## WHAT YOU ARE ASKED TO DO
Locate each line in the rows below that contains the string "label" and copy those lines out. The match is case-sensitive.

Dataset entries:
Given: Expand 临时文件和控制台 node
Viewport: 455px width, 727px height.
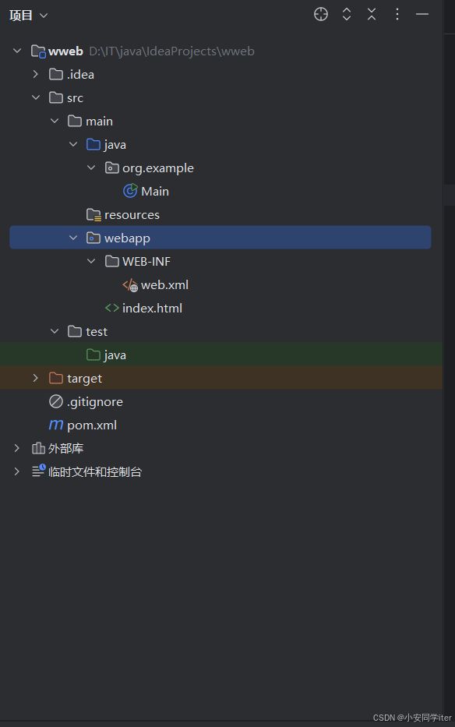Looking at the screenshot, I should point(16,471).
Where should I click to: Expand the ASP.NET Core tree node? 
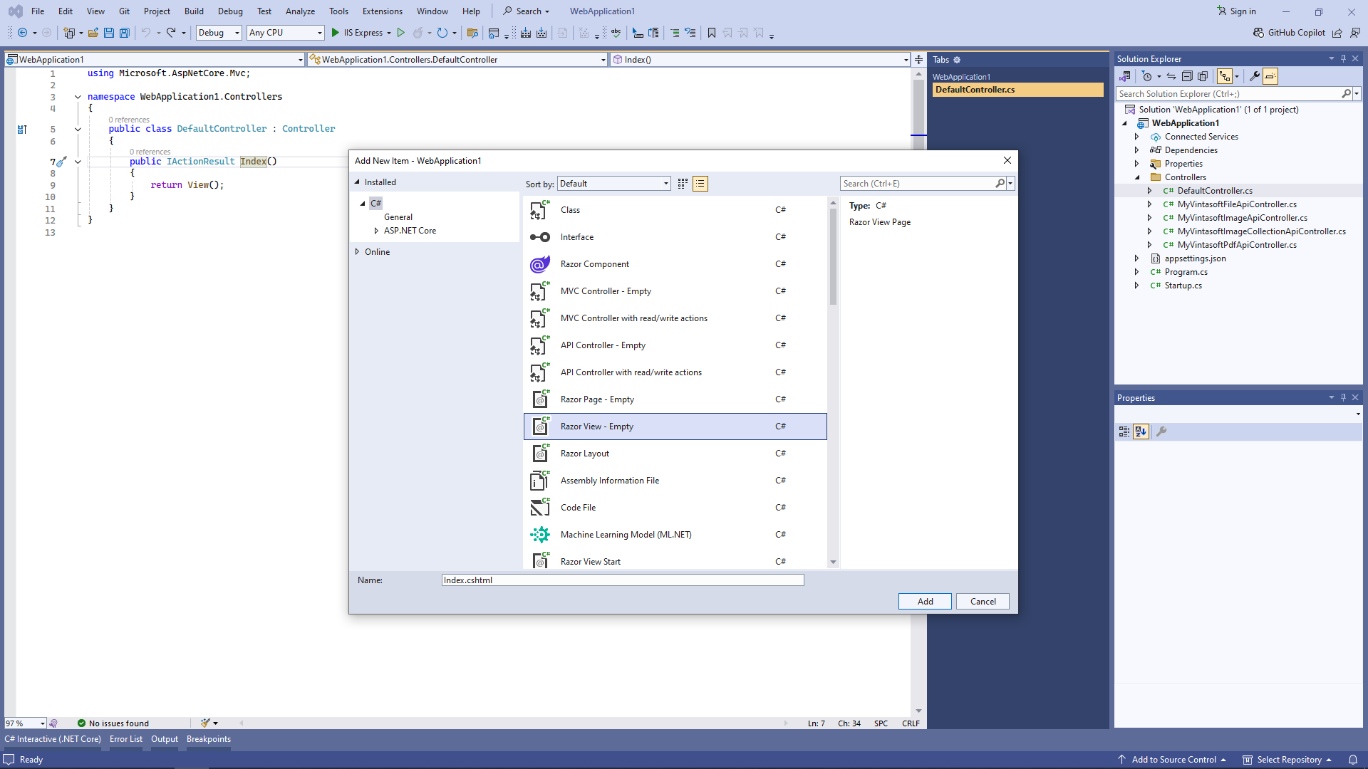[x=376, y=231]
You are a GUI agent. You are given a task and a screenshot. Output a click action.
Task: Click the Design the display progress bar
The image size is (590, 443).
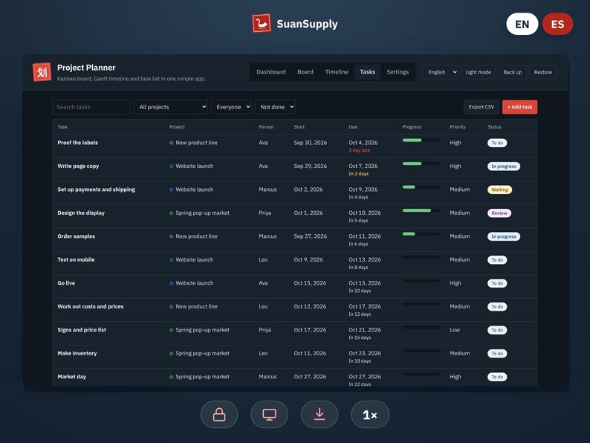(421, 210)
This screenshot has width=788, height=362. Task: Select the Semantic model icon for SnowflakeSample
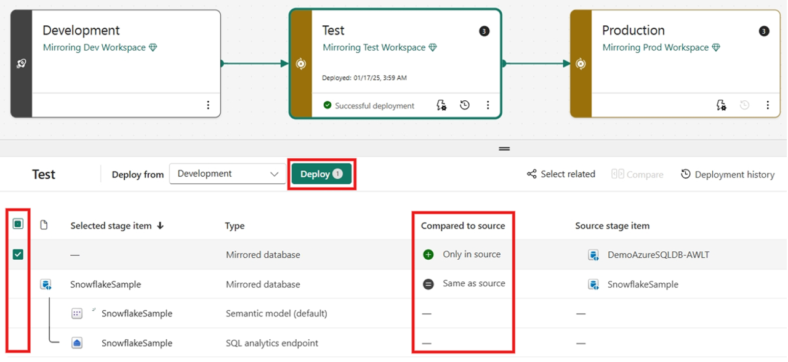point(77,313)
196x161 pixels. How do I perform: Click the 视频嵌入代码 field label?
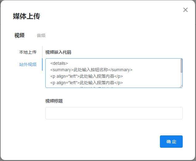click(x=58, y=52)
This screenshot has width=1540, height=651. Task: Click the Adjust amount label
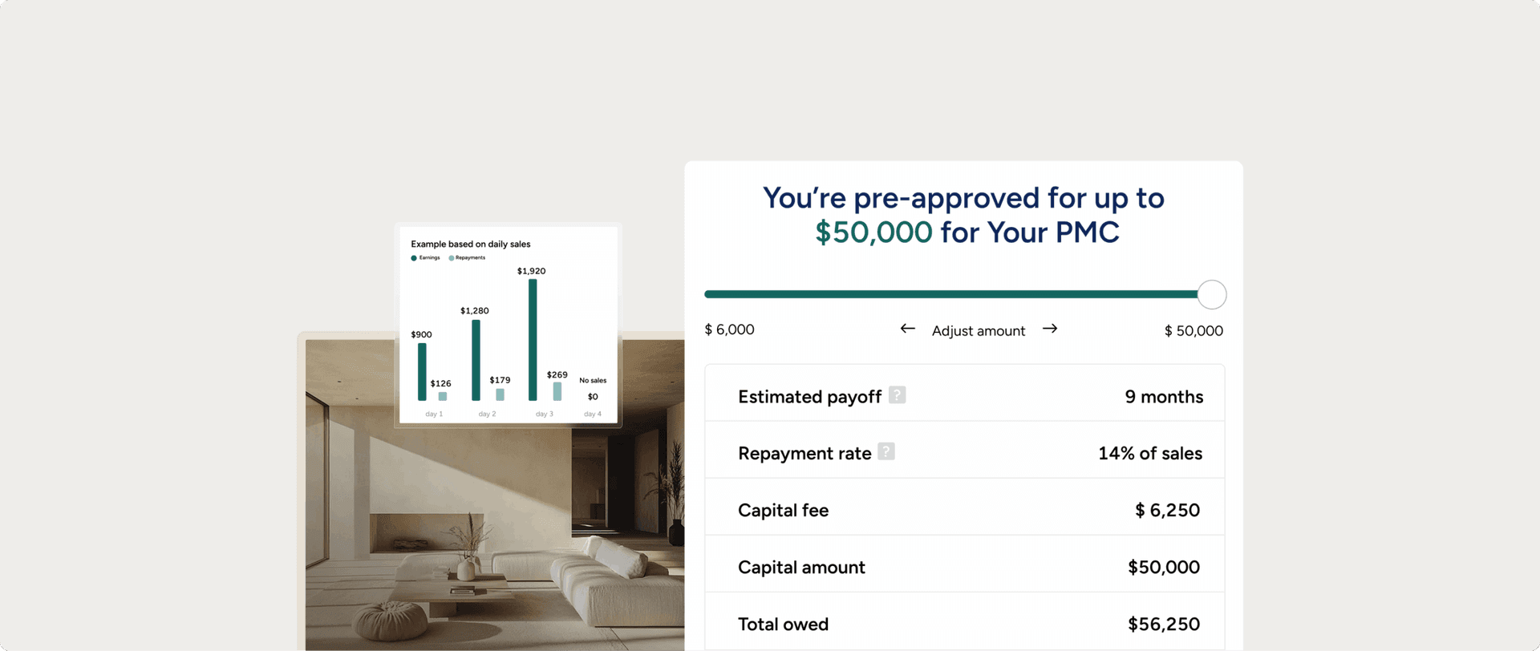(x=978, y=331)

## RESULT OF THE TASK
196x161 pixels. How do I perform: Click the 视频嵌入代码 field label?
This screenshot has width=1540, height=651. Task: Click the Adjust amount label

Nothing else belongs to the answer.